Sanctionner les chômeurs
Au nom d’une logique de justice, le macronisme, idéologie de l’individualisme béat et mondain, n’hésite pas à assumer des sanctions sévères envers les chômeurs associés volontiers à des assistés paresseux et profiteurs. Aujourd’hui, dès l’instant où un chômeur manque un rendez-vous chez Pôle Emploi ou ne parvient pas à renvoyer à temps un justificatif, il sera désormais considéré comme un assisté qui ne remplit pas son contrat envers la société française et sera ipso facto radié selon une période prédéterminée. En somme, tout manquement sera sanctionné par une suppression de l’allocation. Très belle initiative pour encourager les chômeurs à retrouver du travail quand on sait aussi la complexité du mille-feuille administratif de Pôle Emploi. Cette année 2019 risque donc de voir un nombre croissant de radiations. Pôle Emploi devient une agence de contrôle et il est certain qu’avec un tel procédé les chiffres du chômage devraient baisser. Vive le macronisme !

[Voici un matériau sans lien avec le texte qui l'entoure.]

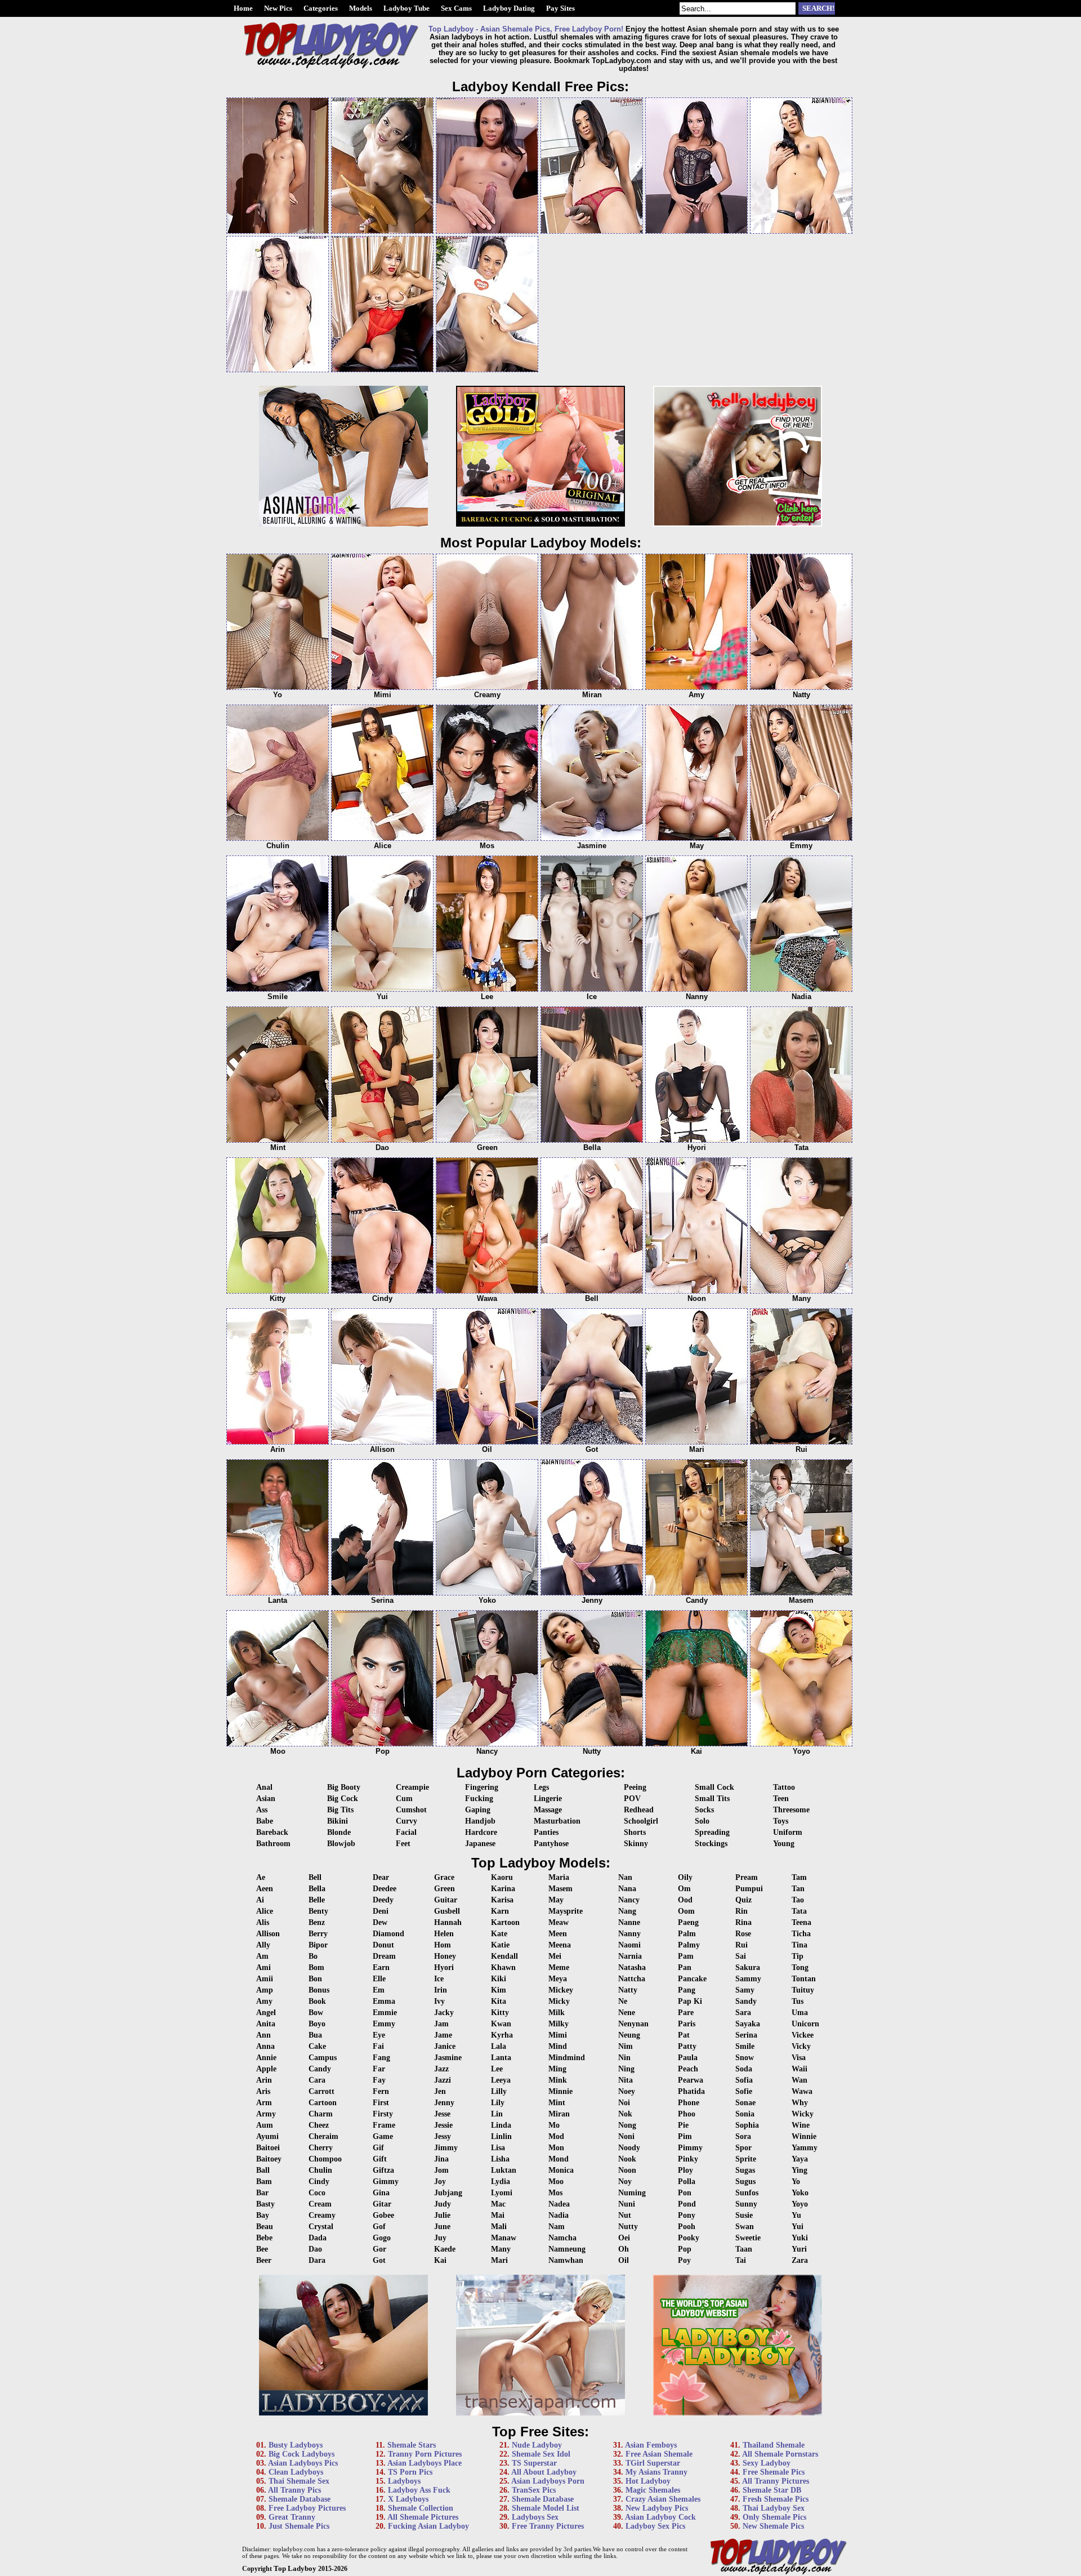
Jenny (444, 2102)
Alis (262, 1922)
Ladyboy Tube (406, 8)
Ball (263, 2170)
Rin (741, 1911)
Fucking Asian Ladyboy (428, 2526)
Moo (556, 2181)
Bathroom (273, 1843)
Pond (687, 2204)
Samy (744, 1990)
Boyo (317, 2024)
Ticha (801, 1933)
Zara (800, 2260)
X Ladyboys (408, 2499)
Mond (558, 2159)
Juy (440, 2238)
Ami (263, 1967)
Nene (626, 2012)
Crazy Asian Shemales (663, 2499)
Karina (503, 1888)
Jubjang (448, 2193)
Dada (318, 2238)
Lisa (498, 2147)
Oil (623, 2260)
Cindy (319, 2181)
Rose (743, 1933)
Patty (687, 2046)
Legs (541, 1787)
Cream (320, 2204)
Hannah (448, 1922)
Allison (268, 1933)
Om (684, 1888)
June (442, 2226)
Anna (265, 2046)
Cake (317, 2046)
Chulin (320, 2170)
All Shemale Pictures (422, 2517)
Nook (627, 2159)
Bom (316, 1967)
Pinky (688, 2159)
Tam (799, 1877)
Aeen (264, 1888)
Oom (686, 1911)
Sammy (748, 1979)
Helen (444, 1933)
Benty (318, 1911)
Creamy (322, 2215)
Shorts (635, 1832)
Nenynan (633, 2024)
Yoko (800, 2193)
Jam (441, 2024)
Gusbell (447, 1911)
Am (262, 1956)
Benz (317, 1922)
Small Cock (714, 1787)
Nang (627, 1911)
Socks (704, 1810)
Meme (558, 1967)
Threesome (791, 1810)
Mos (555, 2193)
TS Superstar (534, 2463)
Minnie (560, 2091)
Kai (440, 2260)
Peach (688, 2069)
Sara (743, 2012)
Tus (797, 2001)
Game (383, 2136)
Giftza (383, 2170)
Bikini (337, 1821)
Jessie (443, 2125)
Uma (800, 2012)
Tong (800, 1967)
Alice (264, 1911)
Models (360, 8)
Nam (556, 2226)
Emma (384, 2001)
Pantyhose (551, 1843)
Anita (265, 2024)
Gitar (382, 2204)
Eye (379, 2035)
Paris (686, 2024)
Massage (548, 1810)
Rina (743, 1922)
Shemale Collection (420, 2508)
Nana (627, 1888)
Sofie (743, 2091)
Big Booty (343, 1787)
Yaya (800, 2159)
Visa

Un système de notation des citoyens
S’appuyant sur le contrôle des données numériques et la biométrie, le gouvernement chinois a mis en place un super moyen pour contrôler sa population gigantesque. Le rythme de la vie quotidienne des Chinois se fera désormais avec une note sociale attribuée par le gouvernement. Le citoyen gagnera des bons points s’il achète et consomme des produits chinois, s’il valorise l’économie nationale sur le net, s’il est courtois sur les sites de rencontre, etc. Par contre, il perd des points s’il exprime des opinions dissidentes, s’il ne respecte pas le code de la route, s’il achète des produits étrangers, s’il s’endort sur un banc public, etc. La note sociale aura un impact direct par exemple sur l’achat des billets de train ou d’avion. Une mauvaise note sociale vous empêchera d’avoir accès aux billetteries. Mais cette note sociale sera également déterminante concernant les services de l’État comme l’accès aux logements ou aux soins. Pour évaluer la note sociale, le gouvernement chinois se donne le droit de contrôler tous vos faits et gestes sur Internet mais aussi dans la rue grâce à la vidéo-surveillance et à la reconnaissance faciale. Les nouveaux dispositifs fascistes ne manquent pas et la liste semble bien longue : de la récupération de vos données personnelles par les grands magasins grâce au système de la carte de fidélité ou encore des applications numériques qui vont jusqu’à penser à votre place et vous dire ce que vous devez faire au quotidien (achats, exercices physiques, etc.) jusqu’aux sanctions de la RATP quand vous avez oublié par négligence et manquement de valider votre pass Navigo, il y aurait de quoi dresser un état des lieux vertigineux.